Q: Thanks James!  [I’m] enjoying your [training] methods and am using it to set an example for our senior school kids to fight the steroid craze in our school. I have taken part in competitions and would like to do it again using all your techniques and totally natural.  I would also appreciate any help or advice.


My Answer: Hey Pieter, glad you and your students are benefiting from my training methods.  I’m not sure what sort of specific advice you’re looking for, but you’ll find plenty of general training advice in my books.

Bodybuilding is always a process of building muscle and refining muscle.  So you build muscle through Shotgun exercises and then you refine your muscle symmetry through Troubleshooting exercises.  It’s like sculpting: you can’t shape or mold what you don’t have.  So you have to add on the clay or muscle and then take away some clay and shape the muscle.
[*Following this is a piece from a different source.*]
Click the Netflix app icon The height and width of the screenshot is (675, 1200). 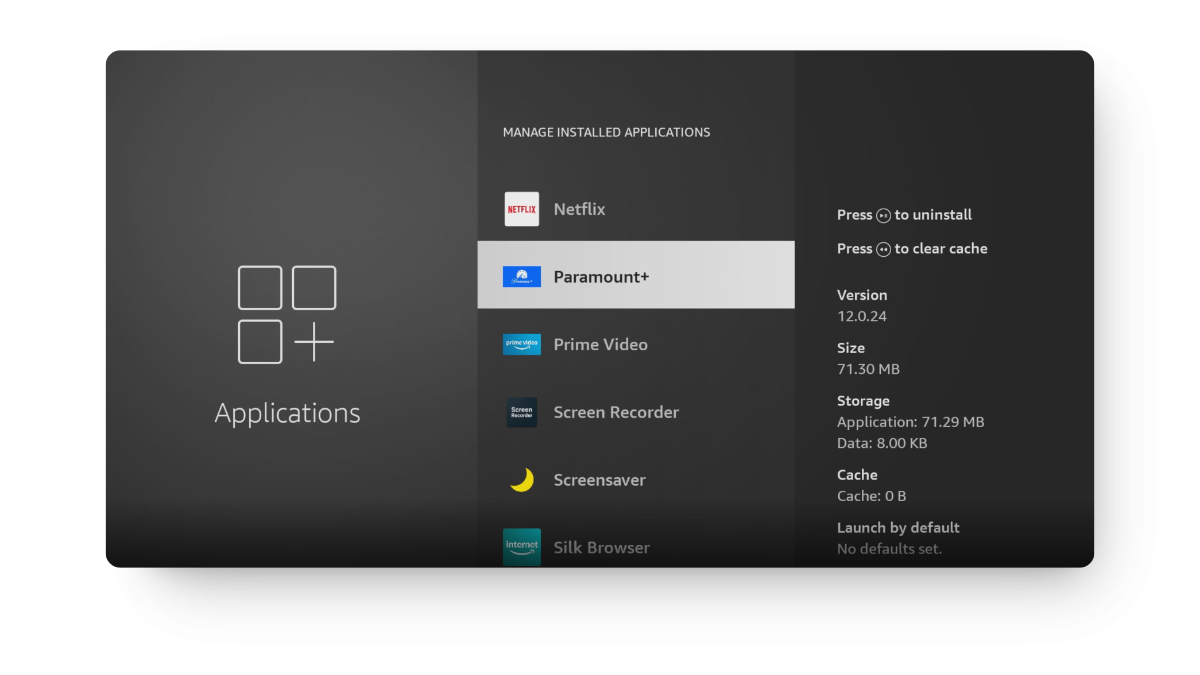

Now I know there’s going to be wise guy who will say, “You can’t change the shape of muscle.”  But MRI studies show different heads of a muscle group are stressed differently by different exercises.


Q: I’m 6’3″ 249 lbs. and I would like to get a little bigger than this. How much protein should I eat per day? 


My Answer: Ideally you should aim for a gram for each pound of body weight. So you should be aiming to eat 200-250 grams of protein a day. That’s quite a lot of protein, so you should be supplementing with a good protein shake. A combination of whey and casein is best, although your post-workout shake should be whey hydrolysate and simple carbs.

What I normally like to do if I want to gain muscle is eat a big breakfast with eggs. I like Spanish or Mexican omelettes, because they have guacamole and salsa topping the eggs. This way I get some healthy fats, extra protein and extra calories. Later on in the day I’ll drink a whey/casein protein drink as a meal, workout and then drink a post-workout shake afterward.

Bottom line: Get as much protein in at breakfast and during the meals before and after your workout.


Q: I have been following your ectomorph program for about three weeks. I’m not getting much size. It seems my strength has made some gains with some definition. I have been doing the three minute rest periods and even sometimes five minute. I do the program on Monday, Wednesday, Friday. Any suggestions on what I can do?

Bradley S.


My Answer: If you’re having problems gaining muscle on the program, then you will need to take a look at your diet and see if you’re eating enough.  More protein and more calories.  If you have problems getting in the extra protein, then supplement with a protein drink every day.

Since you’ve been on the ectomorph program for a few weeks, you should also switch to the 5×5 program.  Plug in completely different exercises.  Shorten the rest periods to 60-90 seconds.  Use a rep tempo of slow negatives with explosive lifting.